South Sudan’s military said yesterday it no longer controlled a key town in a rural state where fighting has spread in the aftermath of what the government says was an attempted coup.

The authorities in Bor, the capital of the state of Jonglei, were not answering their phones, leading the central government to believe they had defected, said Philip Aguer, the South Sudanese military spokesman.

“We lost control of Bor to the rebellion,” he said.

He said there were reported gunfights in Bor overnight as renegade officers tried to wrest control of the town from loyalist forces there.

- AP reports that at least 19 civilians have been killed in violence in Bor, Martin Nesirky, a spokesman for the UN secretary-general’s office, said on Wednesday, citing figures from the South Sudan Red Cross.

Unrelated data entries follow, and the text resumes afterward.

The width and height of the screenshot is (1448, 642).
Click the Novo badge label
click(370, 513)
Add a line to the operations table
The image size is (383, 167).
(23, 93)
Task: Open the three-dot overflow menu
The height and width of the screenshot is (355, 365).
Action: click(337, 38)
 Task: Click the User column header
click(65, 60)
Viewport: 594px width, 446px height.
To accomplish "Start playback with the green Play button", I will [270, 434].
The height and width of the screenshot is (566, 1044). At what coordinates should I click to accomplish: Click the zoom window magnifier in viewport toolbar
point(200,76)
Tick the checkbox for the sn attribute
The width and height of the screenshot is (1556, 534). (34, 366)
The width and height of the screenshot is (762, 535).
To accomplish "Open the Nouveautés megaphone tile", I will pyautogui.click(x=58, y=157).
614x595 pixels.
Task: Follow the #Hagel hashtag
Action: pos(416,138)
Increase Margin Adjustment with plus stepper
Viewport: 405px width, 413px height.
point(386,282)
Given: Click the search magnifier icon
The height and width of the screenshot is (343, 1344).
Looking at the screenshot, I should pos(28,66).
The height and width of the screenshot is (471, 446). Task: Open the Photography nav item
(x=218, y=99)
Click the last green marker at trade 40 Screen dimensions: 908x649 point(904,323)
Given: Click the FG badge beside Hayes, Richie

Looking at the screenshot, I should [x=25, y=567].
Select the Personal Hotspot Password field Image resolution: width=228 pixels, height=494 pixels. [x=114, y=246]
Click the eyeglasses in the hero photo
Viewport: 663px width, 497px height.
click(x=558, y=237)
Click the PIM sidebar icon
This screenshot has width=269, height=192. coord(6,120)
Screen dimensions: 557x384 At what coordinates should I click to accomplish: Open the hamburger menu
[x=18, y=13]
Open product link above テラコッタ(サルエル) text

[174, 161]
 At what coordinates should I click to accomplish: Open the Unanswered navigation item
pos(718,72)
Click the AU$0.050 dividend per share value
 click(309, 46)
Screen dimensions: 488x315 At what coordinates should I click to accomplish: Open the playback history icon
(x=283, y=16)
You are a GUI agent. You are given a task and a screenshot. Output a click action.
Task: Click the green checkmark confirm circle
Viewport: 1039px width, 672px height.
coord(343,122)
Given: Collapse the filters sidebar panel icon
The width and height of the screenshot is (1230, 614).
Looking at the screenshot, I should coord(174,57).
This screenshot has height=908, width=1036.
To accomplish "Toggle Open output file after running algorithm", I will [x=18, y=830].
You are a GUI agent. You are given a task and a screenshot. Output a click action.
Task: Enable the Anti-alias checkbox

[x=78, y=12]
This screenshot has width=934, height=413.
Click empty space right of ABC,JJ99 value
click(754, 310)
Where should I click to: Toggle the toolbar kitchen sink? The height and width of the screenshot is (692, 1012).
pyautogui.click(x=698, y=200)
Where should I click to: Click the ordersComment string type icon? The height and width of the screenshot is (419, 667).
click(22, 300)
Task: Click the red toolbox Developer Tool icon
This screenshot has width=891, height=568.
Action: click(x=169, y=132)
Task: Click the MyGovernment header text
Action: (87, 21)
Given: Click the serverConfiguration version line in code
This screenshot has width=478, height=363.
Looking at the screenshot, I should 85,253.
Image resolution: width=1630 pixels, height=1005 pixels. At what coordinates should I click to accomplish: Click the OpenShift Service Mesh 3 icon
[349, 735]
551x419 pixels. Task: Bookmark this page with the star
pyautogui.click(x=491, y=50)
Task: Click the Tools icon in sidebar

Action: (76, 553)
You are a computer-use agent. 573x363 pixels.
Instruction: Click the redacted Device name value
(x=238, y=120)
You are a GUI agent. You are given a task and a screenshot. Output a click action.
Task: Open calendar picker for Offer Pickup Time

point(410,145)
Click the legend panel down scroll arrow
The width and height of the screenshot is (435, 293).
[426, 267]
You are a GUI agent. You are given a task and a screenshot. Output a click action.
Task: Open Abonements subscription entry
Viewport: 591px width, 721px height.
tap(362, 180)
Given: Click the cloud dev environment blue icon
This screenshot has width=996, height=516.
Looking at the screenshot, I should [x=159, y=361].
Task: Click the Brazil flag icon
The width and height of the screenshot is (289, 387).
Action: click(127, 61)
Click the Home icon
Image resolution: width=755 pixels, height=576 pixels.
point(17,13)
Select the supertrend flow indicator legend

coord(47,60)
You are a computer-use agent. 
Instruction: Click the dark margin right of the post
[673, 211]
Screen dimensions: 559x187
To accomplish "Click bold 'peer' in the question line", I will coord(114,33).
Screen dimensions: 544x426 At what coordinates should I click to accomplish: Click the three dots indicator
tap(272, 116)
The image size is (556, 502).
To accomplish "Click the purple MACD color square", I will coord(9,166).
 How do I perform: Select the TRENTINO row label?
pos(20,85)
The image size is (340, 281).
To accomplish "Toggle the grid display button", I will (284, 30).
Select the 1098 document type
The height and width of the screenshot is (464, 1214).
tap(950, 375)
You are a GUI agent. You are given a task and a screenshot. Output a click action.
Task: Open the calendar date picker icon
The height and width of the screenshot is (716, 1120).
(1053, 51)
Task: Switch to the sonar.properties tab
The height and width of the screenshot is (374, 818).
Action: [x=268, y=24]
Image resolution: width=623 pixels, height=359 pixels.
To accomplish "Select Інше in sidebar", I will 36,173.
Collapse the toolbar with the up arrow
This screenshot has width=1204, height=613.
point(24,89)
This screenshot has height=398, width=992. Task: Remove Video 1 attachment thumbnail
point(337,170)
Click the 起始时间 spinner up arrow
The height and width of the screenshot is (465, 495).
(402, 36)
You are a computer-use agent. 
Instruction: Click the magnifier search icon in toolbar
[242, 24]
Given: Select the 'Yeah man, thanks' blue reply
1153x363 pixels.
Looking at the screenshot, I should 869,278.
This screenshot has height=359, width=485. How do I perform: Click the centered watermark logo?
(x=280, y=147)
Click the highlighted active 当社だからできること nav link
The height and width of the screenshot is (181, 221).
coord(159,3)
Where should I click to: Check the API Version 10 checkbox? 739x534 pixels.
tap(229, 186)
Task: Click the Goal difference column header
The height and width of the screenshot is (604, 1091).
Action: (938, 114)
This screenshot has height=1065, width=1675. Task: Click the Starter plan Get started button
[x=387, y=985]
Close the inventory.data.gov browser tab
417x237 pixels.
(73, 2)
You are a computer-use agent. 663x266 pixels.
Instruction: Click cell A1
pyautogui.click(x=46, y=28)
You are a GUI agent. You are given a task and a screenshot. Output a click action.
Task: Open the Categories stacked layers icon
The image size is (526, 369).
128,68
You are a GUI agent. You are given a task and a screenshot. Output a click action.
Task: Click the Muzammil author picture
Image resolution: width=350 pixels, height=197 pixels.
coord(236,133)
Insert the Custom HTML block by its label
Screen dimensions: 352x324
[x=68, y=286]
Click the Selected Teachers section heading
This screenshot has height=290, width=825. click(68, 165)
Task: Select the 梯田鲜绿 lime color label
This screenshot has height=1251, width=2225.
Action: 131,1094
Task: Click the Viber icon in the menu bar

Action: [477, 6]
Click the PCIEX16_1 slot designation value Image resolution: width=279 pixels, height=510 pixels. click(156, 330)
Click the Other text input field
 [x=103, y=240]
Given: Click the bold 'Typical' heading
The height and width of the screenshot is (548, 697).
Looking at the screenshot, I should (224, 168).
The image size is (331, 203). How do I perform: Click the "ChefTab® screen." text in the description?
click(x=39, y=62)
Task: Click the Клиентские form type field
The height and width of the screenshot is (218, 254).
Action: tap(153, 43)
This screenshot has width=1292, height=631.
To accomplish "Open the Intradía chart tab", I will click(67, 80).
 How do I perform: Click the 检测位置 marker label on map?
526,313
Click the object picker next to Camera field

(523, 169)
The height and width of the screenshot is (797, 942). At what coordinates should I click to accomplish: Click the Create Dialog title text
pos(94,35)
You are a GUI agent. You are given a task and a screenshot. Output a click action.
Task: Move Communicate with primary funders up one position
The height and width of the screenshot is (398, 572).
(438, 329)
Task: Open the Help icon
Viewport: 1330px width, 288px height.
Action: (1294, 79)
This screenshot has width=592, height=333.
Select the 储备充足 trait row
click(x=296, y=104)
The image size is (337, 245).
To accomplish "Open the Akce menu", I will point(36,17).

He said tensions were also on the rise in the states of Unity and Upper Nile.

Ethnic rivalry is threatening to tear apart the world’s newest country, with the clashes apparently pitting soldiers from the majority Dinka tribe of Kiir against those from ousted Machar’s Nuer ethnic group.

At least 500 people, most of them soldiers, have been killed in violence since the alleged coup attempt began, the government said on Wednesday.

At least 700 more have been wounded, Information Minister Michael Makuei Lueth said.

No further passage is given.